Large Language Models (LLMs) are rapidly changing the world, but they still struggle with complex tasks like code generation. One major issue is the inaccurate “reward model” used to train LLMs, which judges the quality of a code response based on human feedback. A new technique called “Policy Filtration for Proximal Policy Optimization” (PF-PPO) aims to solve this problem.

PF-PPO is based on the observation that even inaccurate reward models can be more reliable in specific regions. For example, a reward model might give a response a score of 0.8, indicating that it is relatively good. However, it might give another response a score of 0.5, indicating that it is mediocre. Researchers have found that, generally, the reward model is more accurate when it assigns high or low scores.

PF-PPO leverages this insight by filtering out responses with mediocre scores during training. The technique focuses on responses with higher scores, thereby improving the accuracy of the reward model’s signal and ultimately improving the performance of the LLM.

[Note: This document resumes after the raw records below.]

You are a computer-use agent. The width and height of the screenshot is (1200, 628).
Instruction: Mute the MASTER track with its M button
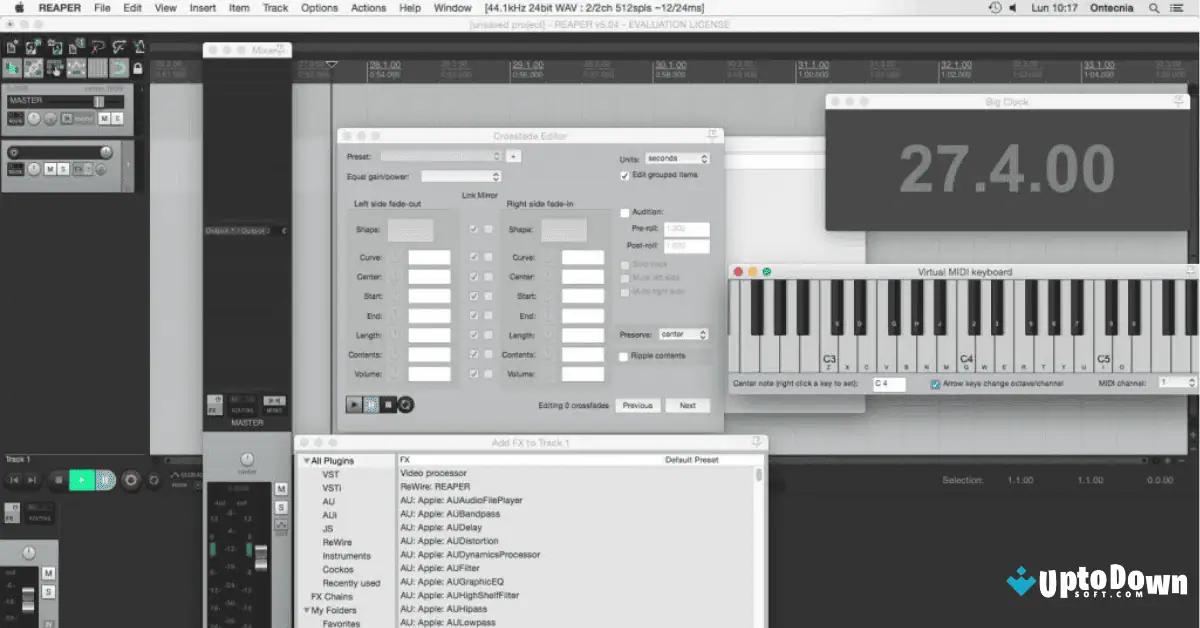(103, 118)
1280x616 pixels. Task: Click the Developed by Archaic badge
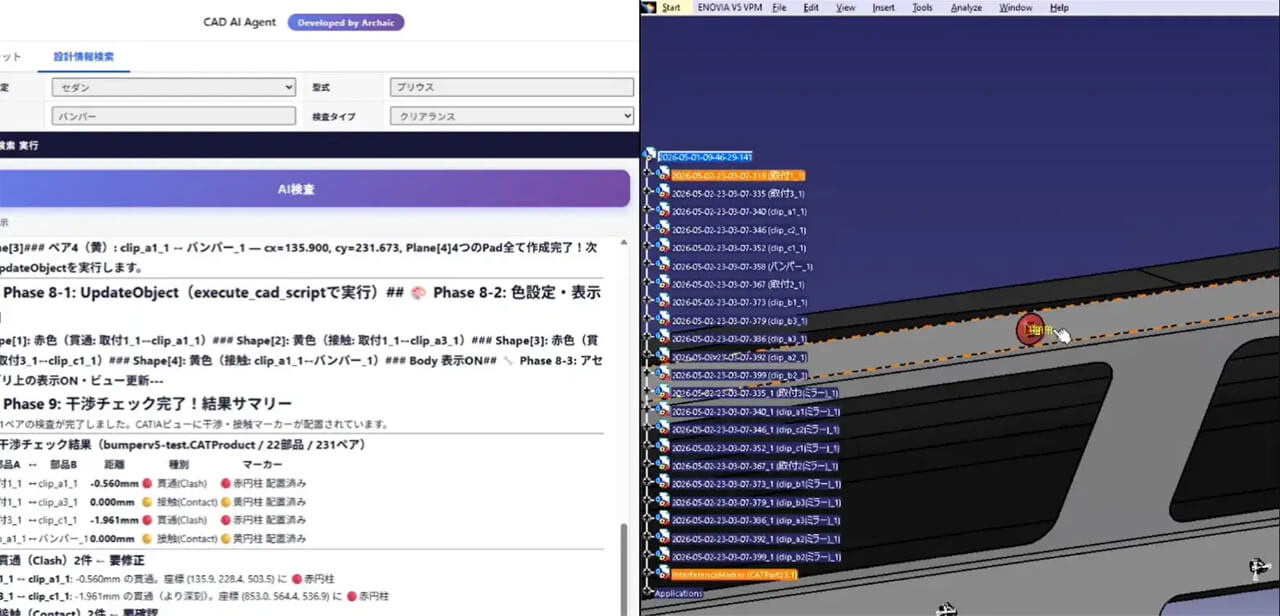pyautogui.click(x=346, y=22)
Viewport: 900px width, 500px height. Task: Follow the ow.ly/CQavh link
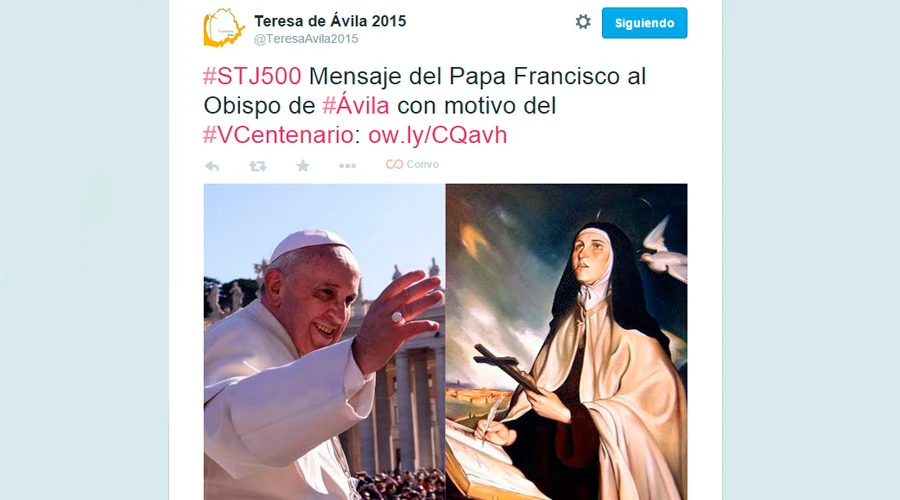tap(437, 135)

The research paper titled “Policy Filtration in RLHF to Fine-Tune LLM for Code Generation”, available on arXiv, provides extensive experimental evidence for the effectiveness of PF-PPO. The researchers fine-tuned LLMs with 7 billion parameters, demonstrating that PF-PPO significantly outperforms existing techniques in code generation tasks. For example, PF-PPO achieved state-of-the-art results on the HumanEval and MBPP benchmarks, both of which are widely used to evaluate code generation. The researchers also built a new, more challenging LeetCode Contest benchmark, and PF-PPO performed well on this benchmark, too.

The research suggests that PF-PPO represents a promising approach to improving code generation with LLMs. By better utilizing human feedback, LLMs can generate even more impressive code and further accelerate the progress of software development.